:: Activity ::
With pictures left out, please repeat word for word the lines from the one containing "Task: Delete this email with trash icon" through the end of the records.

======== The records

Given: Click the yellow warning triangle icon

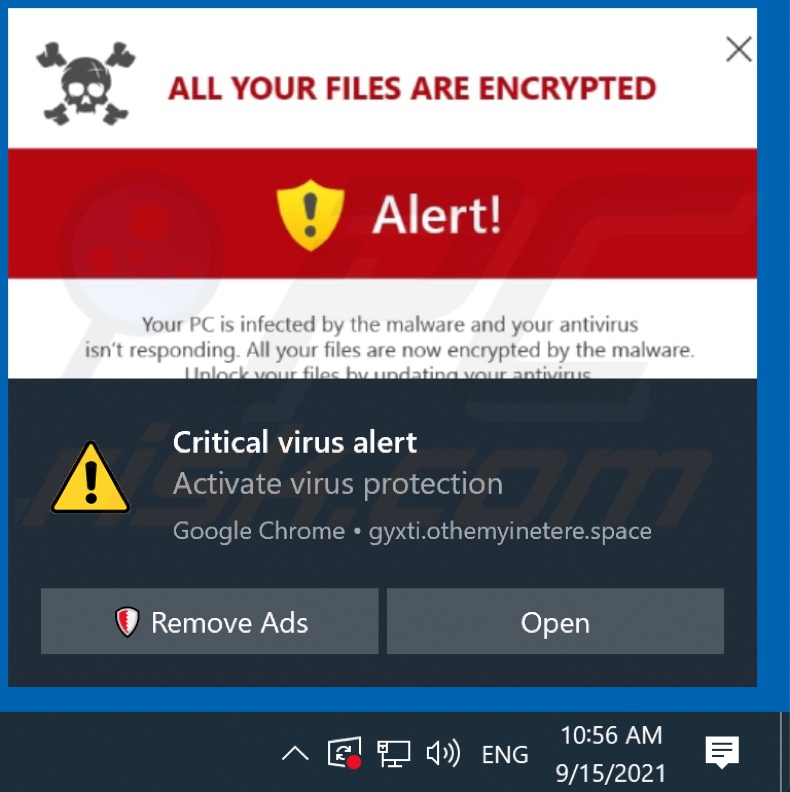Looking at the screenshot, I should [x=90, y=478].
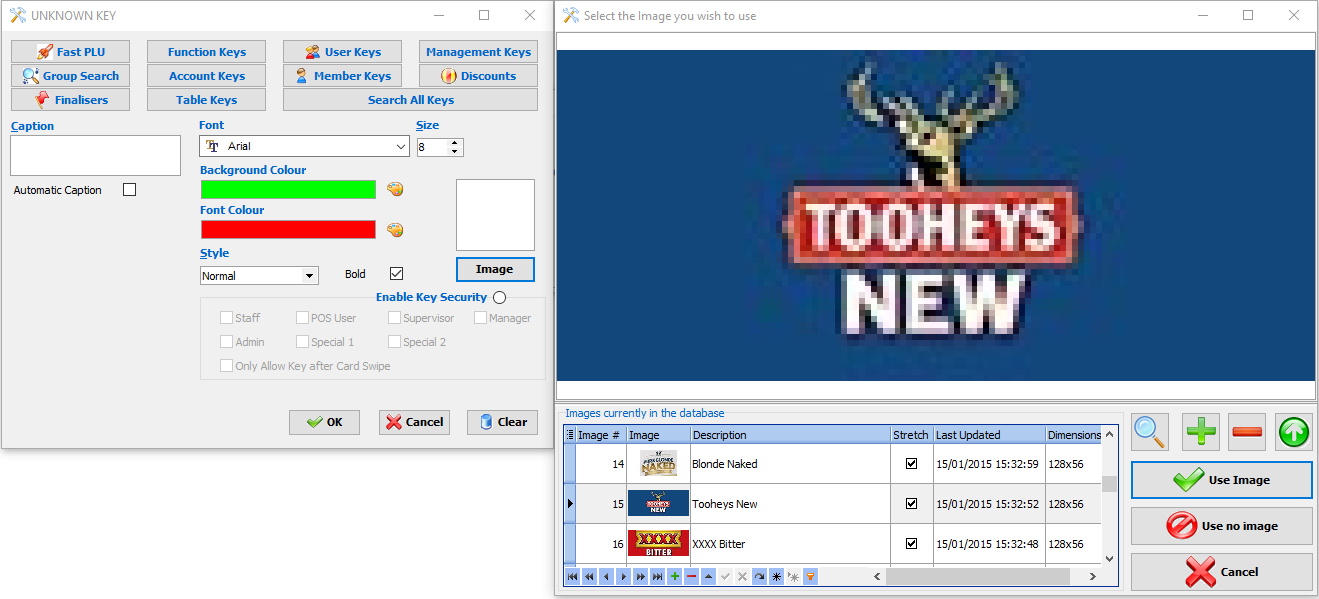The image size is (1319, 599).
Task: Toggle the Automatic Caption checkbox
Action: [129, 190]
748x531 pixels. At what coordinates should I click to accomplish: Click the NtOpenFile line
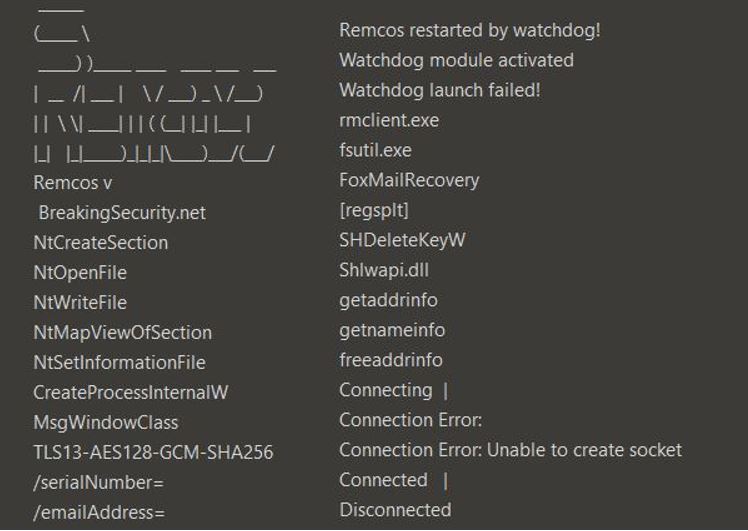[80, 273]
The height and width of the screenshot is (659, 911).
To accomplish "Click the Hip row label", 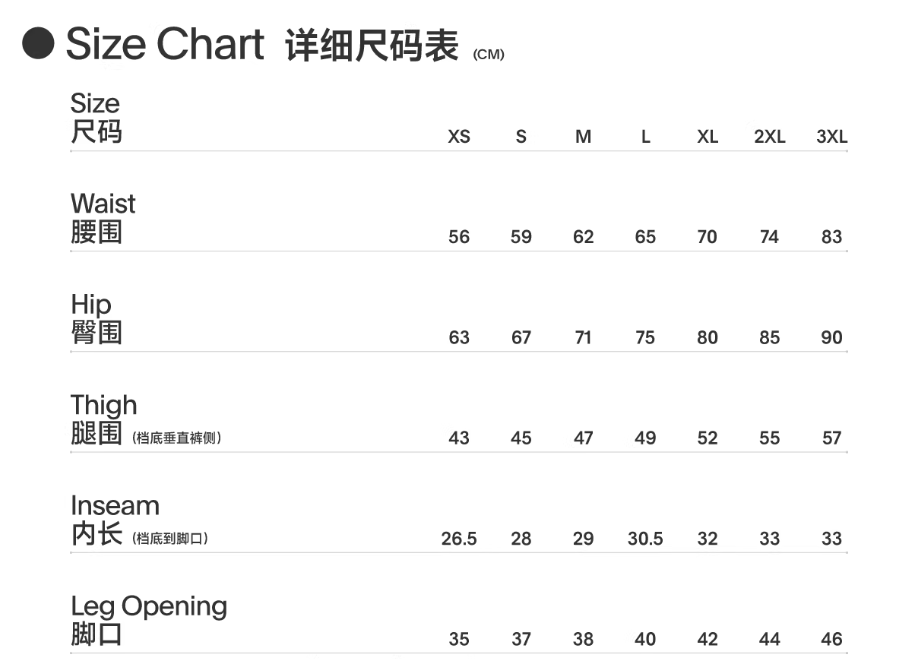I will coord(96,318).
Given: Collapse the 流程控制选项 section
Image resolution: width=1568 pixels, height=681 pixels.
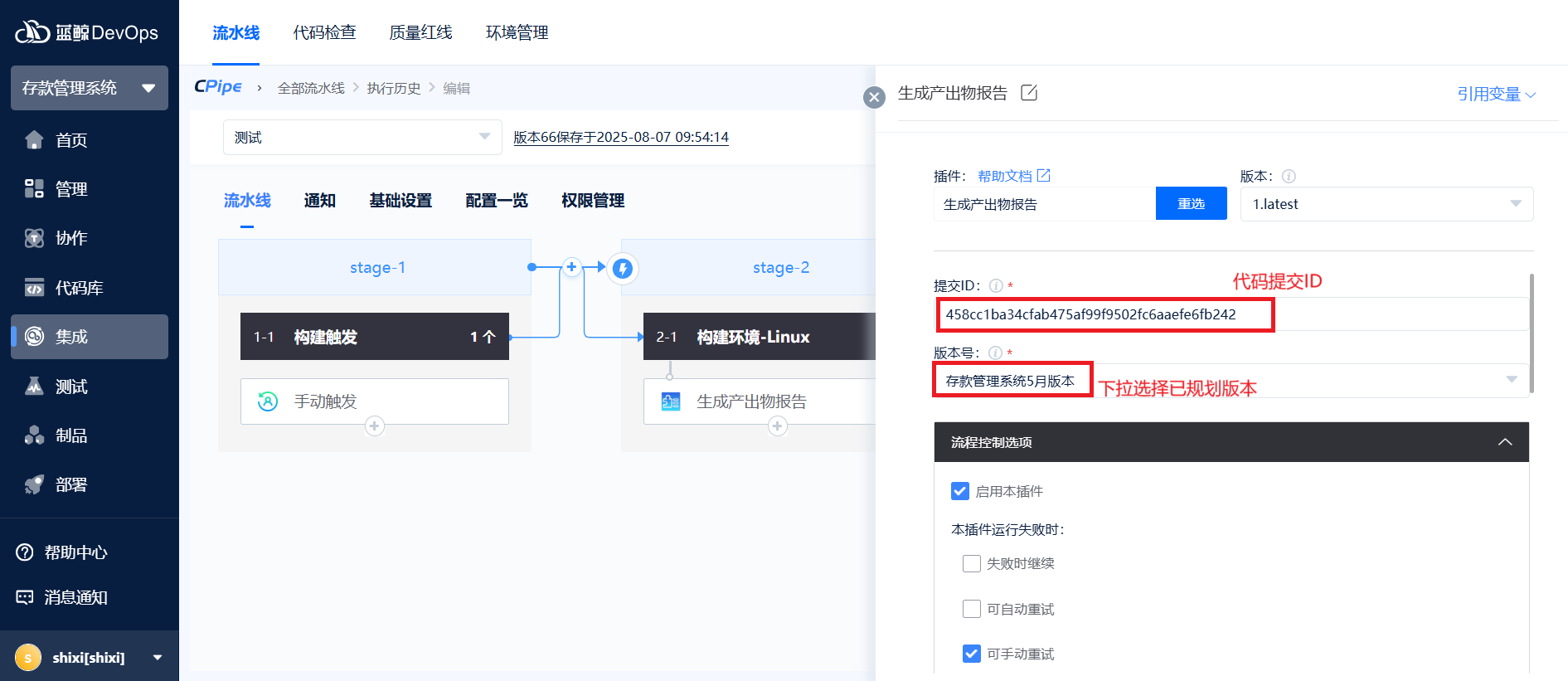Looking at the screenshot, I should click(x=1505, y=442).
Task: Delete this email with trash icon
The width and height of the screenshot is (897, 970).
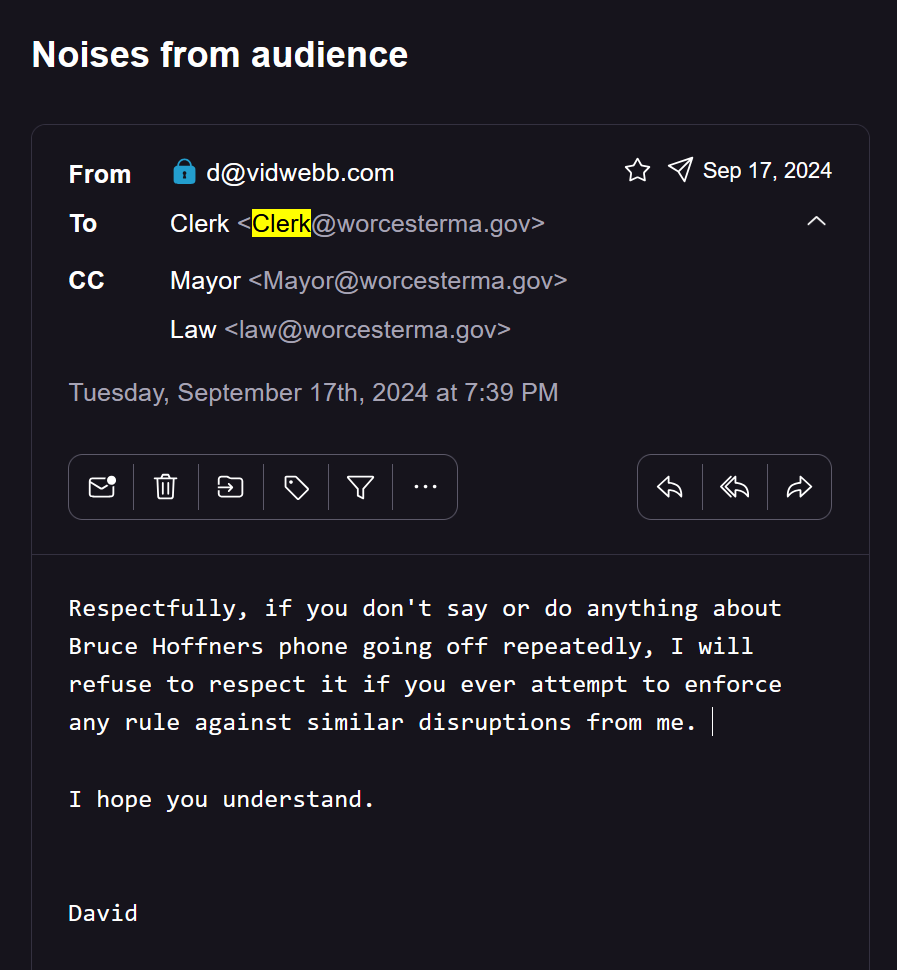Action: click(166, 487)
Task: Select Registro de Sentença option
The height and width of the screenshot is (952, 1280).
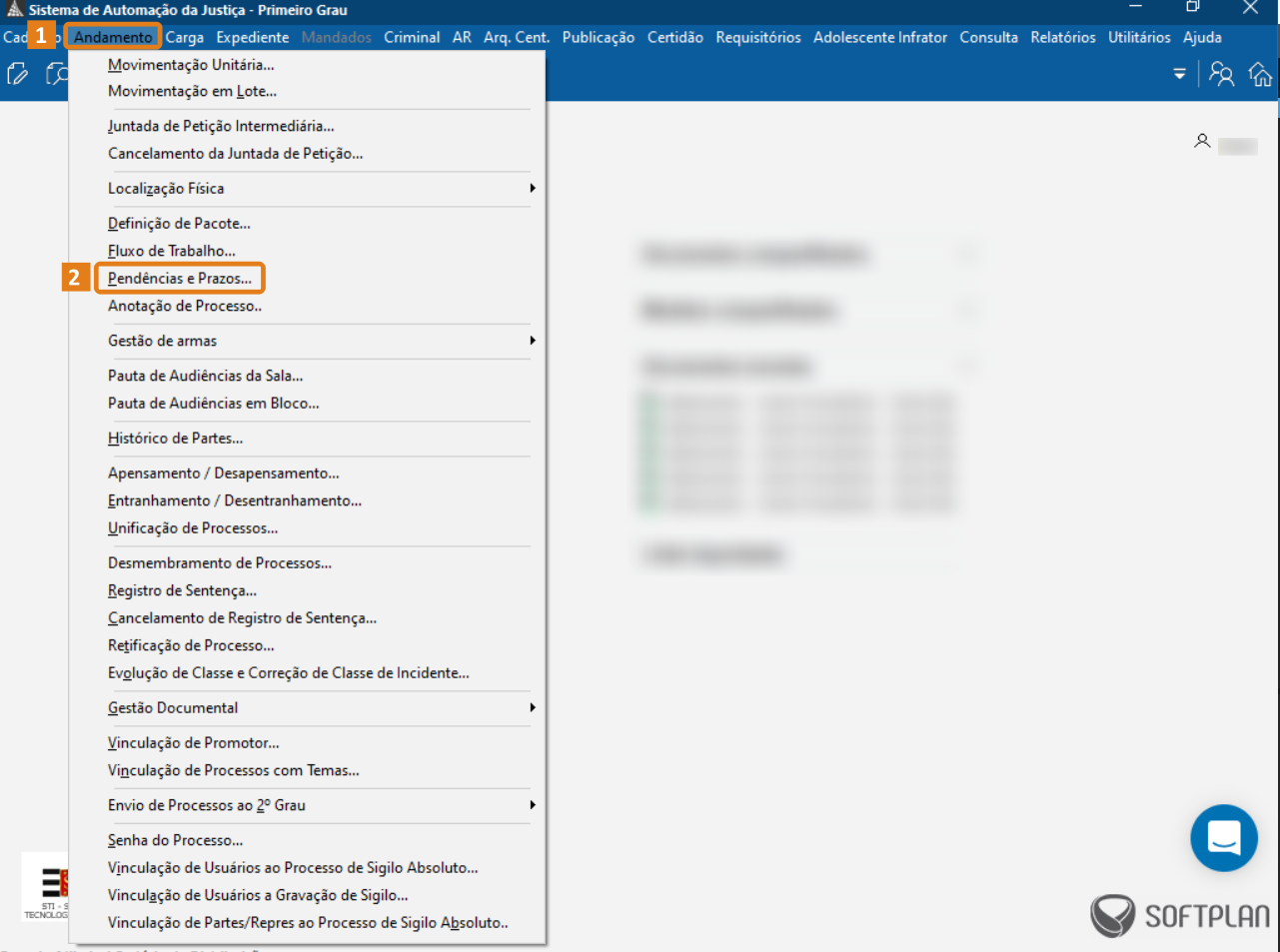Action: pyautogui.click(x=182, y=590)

================

:: Answer below ::
Task: Delete this email with trash icon
The width and height of the screenshot is (897, 970).
Action: click(166, 487)
Task: Select Registro de Sentença option
The height and width of the screenshot is (952, 1280).
Action: pyautogui.click(x=182, y=590)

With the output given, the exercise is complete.